Work to be completed:
Return the lines of the records word for word, beginning at the line containing "Collapse the SIZE AND FIT section" and continuing through the end of the records. Leave the pictures out of your answer.

--------------------------------

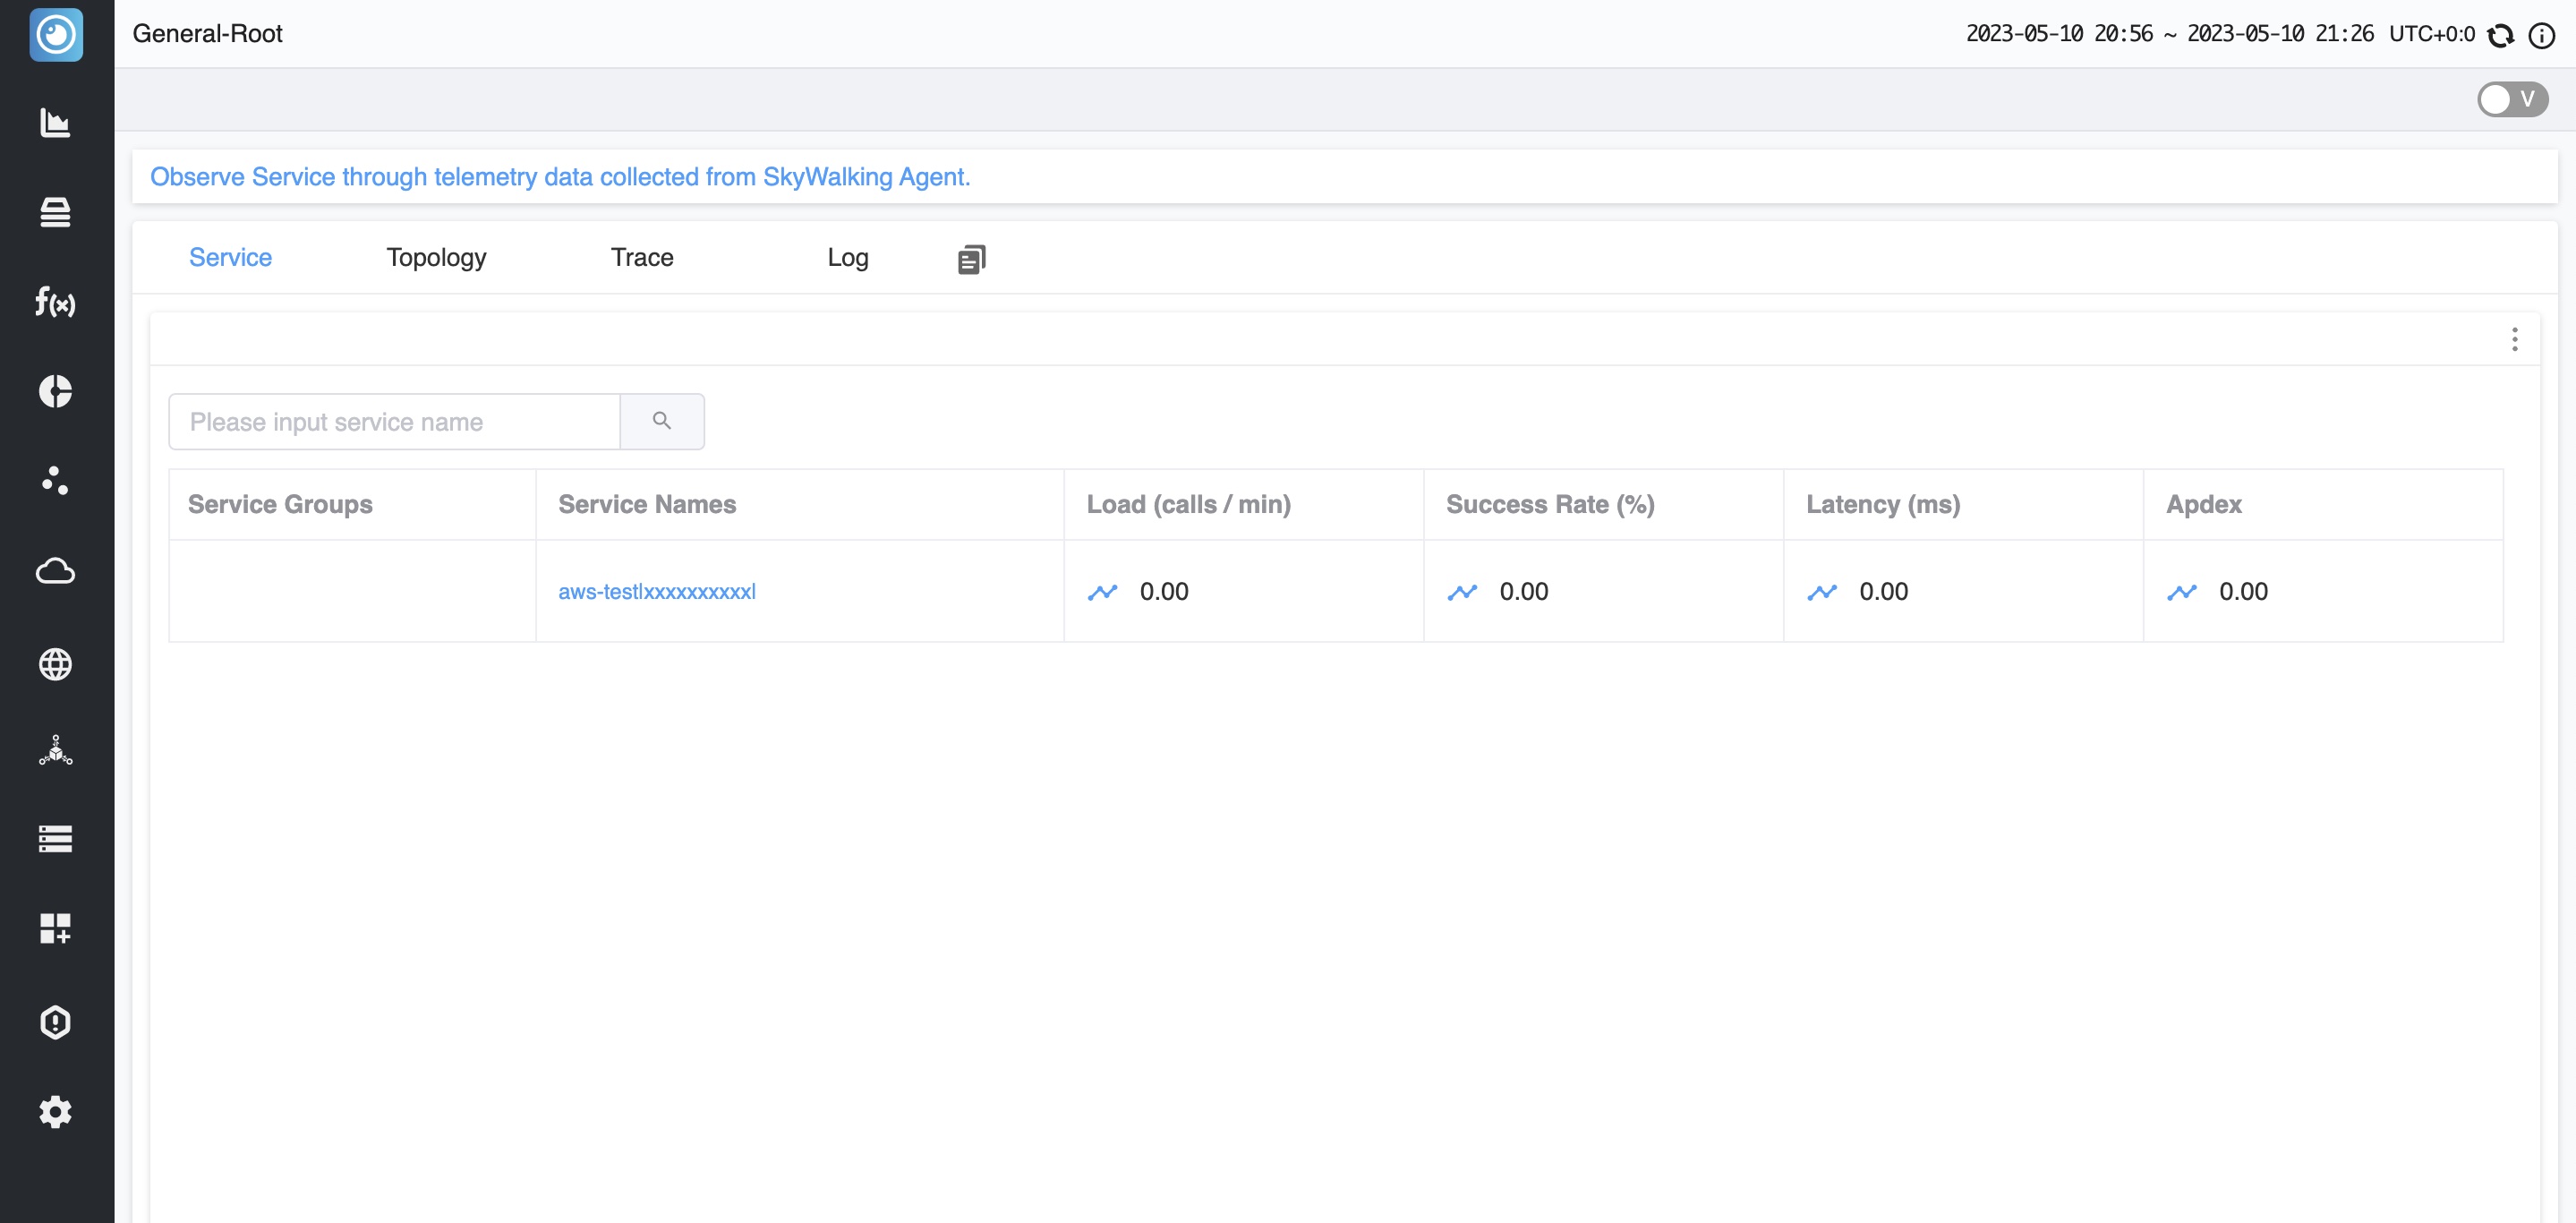
Task: Click the dashboard-add grid plus icon
Action: pyautogui.click(x=55, y=928)
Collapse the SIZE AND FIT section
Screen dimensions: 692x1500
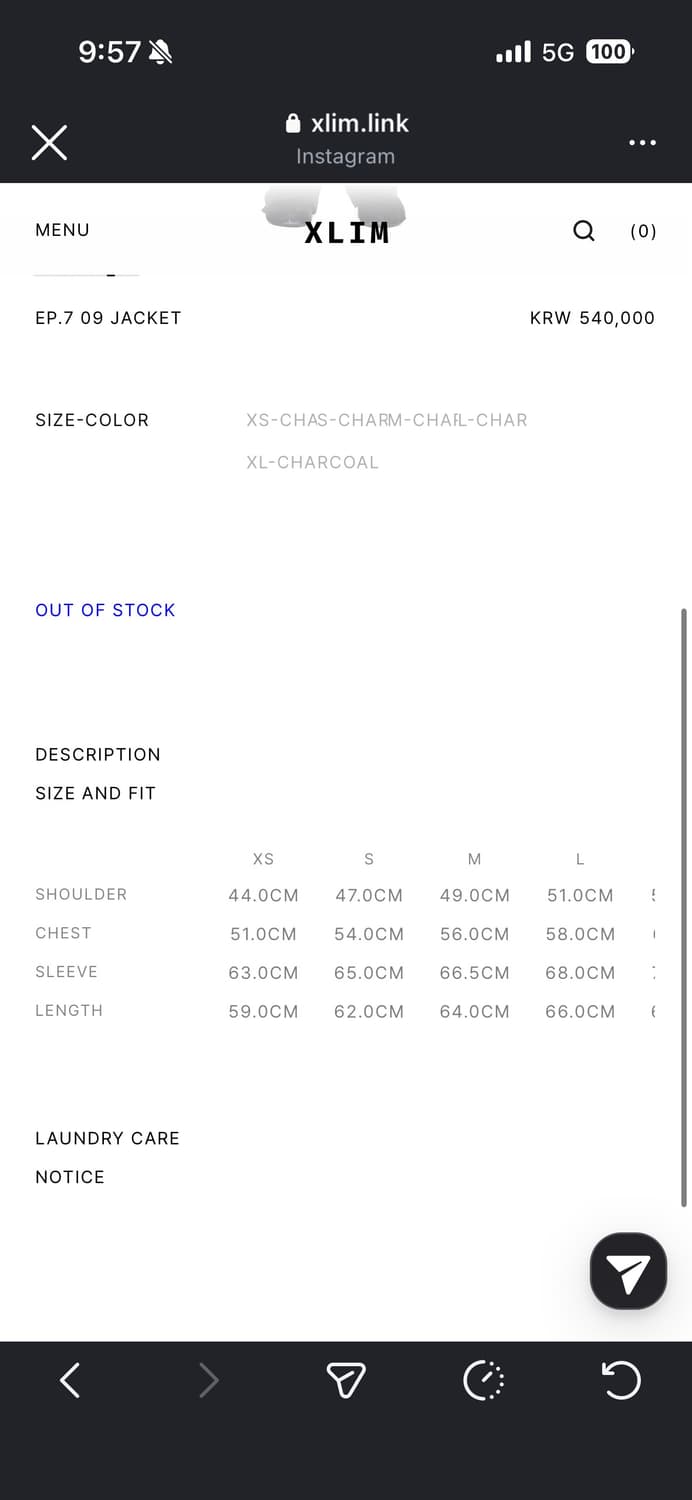(95, 793)
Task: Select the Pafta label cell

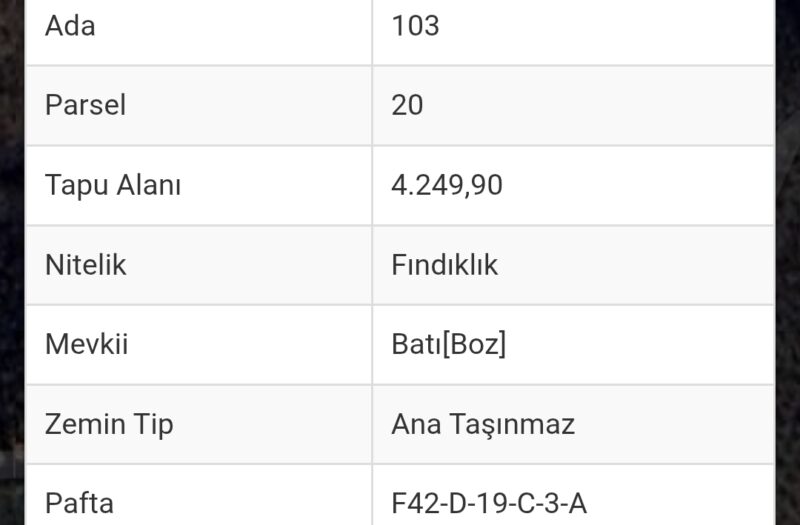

--------------------------------

Result of the task:
Collapse the SIZE AND FIT section
Screen dimensions: 692x1500
(95, 793)
Task: Select the Pafta label cell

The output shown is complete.